Miss Ling was, in addition, totally adorable-looking, in her early twenties, with a perfectly round face that was always laughing and a ponytail that she fastened on one side of her head.

"Children this age like pretty young women," Joanna told me one day in passing, and Miss Ling certainly was one. She always did LuLu's hair after naptime, and to this day, we call the top-of-head-ponytail hairdo that we learned from her the "Ling" tail in her honor.

LuLu loved her deeply. She made LuLu feel so important. The minute we would arrive at school, LuLu would puff out her little chest and strut proudly into the classroom, and boom out in her strong, clear tones, "Good morning, Lao Sher," which means, "Good morning, Teacher." And Miss Ling would boom back, "Good morning, LuLu Prager."

Undoubtedly, LuLu felt in Miss Ling some of the Chinese mother she had lost. When, after two years, Miss Ling announced that she was leaving to get married and move to Maryland, LuLu was devastated. The night I told her about it, she lay on the bed and tossed and turned. The little three-year-old told me she couldn't sleep.

"I don't want her to get married," she said angrily. And then, from the depths of her heart, "Oh, Mom, I'm going to miss her so much."

I held my little daughter close and comforted her as best I could. I was as stunned at the sophistication of her expression as I was at the depths of her pain. I went immediately into an action panic, as I would over the years whenever the anguish of her separation would suddenly surface. What should I do? How could I help? What to say? What not to say?

Fortunately, it was late spring when Miss Ling left. We went off for vacation to the beach and did not come back to school until the fall. I asked Joanna if we could be invited to the wedding, and one day there was an invitation waiting for us at school. We duly went off to a wedding palace in Chinatown, where we watched Miss Ling change into four different beautiful dresses-two cheongsams and two reminiscent of Scarlett O'Hara-and get married to a nice-looking young man she had met through a matchmaker.

It was in the wedding hall, where I was one of two Caucasians, that LuLu turned to me and said, "You're my Choco."

She was referring to a book we read in which Choco, a bird, has lost his mother and tries to find a new one whom he resembles. Eventually he hooks up with Mrs. Bear, who, though certainly different in appearance from him, is warm and loving and makes apple pie.

"You're . . . you're . . ." she continued, searching for the words.

"Not Chinese," I offered. She nodded.

She had articulated this fact only once before, the previous spring. One day she came home and said, "You look like this." She sucked in her cheeks as hard as she could. Then she let them out and added, smiling proudly, "But I have a Chinese face."

I laughed a lot at her depiction of the angularity of Western faces. Actually, when I was young, my face was so round that people called me "Moonface." And once, when I was an actress on a soap opera at age nineteen, the producer sent down a note to the makeup man.
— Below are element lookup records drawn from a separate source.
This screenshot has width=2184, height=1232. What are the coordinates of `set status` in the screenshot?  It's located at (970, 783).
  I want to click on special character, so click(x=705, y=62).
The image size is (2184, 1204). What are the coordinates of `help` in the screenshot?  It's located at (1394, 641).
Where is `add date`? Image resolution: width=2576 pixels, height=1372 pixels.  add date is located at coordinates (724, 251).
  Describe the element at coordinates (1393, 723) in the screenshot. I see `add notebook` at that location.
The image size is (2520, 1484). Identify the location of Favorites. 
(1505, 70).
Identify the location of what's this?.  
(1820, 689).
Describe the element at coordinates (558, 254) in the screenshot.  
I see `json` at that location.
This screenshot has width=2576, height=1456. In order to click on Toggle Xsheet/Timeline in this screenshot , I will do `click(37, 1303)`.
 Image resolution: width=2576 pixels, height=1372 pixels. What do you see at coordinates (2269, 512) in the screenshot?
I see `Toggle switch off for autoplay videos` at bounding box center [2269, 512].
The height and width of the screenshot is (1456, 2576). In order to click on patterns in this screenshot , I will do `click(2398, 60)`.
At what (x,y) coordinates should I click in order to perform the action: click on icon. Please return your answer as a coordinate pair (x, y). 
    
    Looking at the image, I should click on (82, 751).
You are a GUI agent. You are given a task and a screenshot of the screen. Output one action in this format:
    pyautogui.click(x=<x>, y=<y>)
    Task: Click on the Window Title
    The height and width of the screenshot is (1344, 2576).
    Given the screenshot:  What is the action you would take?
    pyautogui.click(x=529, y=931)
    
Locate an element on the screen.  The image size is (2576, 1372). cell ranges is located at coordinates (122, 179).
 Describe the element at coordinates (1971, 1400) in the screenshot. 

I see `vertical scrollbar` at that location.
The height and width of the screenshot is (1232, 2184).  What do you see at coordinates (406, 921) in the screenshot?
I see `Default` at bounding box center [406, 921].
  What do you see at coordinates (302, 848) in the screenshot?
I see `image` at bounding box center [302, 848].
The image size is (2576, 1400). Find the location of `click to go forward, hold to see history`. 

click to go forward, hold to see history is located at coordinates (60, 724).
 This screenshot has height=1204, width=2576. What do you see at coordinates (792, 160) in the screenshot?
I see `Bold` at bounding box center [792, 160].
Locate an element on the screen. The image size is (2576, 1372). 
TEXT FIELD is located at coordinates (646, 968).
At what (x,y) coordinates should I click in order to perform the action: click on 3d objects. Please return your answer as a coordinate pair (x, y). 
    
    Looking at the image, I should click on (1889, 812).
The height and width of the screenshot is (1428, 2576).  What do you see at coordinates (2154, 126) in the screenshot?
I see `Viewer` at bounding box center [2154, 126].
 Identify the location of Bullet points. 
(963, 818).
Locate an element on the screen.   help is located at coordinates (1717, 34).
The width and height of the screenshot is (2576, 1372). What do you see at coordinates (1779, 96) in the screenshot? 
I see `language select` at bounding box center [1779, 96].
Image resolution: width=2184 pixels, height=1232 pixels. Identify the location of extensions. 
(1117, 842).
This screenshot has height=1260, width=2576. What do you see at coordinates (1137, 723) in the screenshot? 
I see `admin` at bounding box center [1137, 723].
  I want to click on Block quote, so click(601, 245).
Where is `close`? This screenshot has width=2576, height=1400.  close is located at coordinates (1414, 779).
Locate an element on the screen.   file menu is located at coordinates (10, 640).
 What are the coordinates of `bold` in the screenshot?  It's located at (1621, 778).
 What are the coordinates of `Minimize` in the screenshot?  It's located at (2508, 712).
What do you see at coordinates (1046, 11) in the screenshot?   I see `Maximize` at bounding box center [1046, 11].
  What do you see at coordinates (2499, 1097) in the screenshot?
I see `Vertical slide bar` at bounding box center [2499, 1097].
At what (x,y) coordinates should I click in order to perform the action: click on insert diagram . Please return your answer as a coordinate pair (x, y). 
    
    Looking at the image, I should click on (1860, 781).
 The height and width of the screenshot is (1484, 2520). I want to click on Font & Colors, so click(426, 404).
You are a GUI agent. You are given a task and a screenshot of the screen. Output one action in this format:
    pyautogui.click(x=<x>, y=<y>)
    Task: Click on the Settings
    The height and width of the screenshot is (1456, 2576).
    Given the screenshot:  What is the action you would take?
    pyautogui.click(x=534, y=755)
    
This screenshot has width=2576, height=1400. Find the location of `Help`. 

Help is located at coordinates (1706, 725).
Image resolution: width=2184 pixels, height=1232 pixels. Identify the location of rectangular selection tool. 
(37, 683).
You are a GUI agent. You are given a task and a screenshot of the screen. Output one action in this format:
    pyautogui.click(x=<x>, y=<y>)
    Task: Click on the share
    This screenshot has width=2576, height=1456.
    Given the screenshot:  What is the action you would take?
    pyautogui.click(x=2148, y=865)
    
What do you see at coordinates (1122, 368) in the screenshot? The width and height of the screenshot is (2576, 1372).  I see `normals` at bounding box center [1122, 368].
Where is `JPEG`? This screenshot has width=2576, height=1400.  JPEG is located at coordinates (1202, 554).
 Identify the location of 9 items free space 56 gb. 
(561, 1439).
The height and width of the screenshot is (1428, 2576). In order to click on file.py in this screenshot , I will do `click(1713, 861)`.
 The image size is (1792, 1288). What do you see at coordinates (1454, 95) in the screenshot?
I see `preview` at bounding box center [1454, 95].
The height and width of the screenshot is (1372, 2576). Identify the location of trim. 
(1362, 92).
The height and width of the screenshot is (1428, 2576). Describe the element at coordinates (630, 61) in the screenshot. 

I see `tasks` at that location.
It read, "Do something about Emily. She looks Chinese." And that was my first personal encounter with racism.

I remember the Narita Airport transit lounge from 1994, when I went to get LuLu, although it was not so fancy then. It was here that I first saw Martha. She and her husband, Chris, had joined our adoption group on the way to China. They were film people, and wore anoraks and carried big cameras.

I instantly liked Martha and she me. We were glad to see each other across the lounge, familiar, in this place so far from home. We were being so brave and feeling so scared on this of all trips. Like little girls doing something really exciting together, we caught each other's eyes and smiled like suns.

I can see our group so clearly, sitting around this lounge, waiting nervously for the flight to Beijing: Eshel, Bernice, Martha, and to it in my mind I add Elizabeth, whom we would hook up with at the Forbidden City-the women who became my close friends, the women who accompanied me into motherhood. We sat peering in wonder at one another's tiny photographs, some a little blurry, some-like mine-dotted with ballpoint pen. Our baby daughters. Who were they, with their funny outfits and their funny names?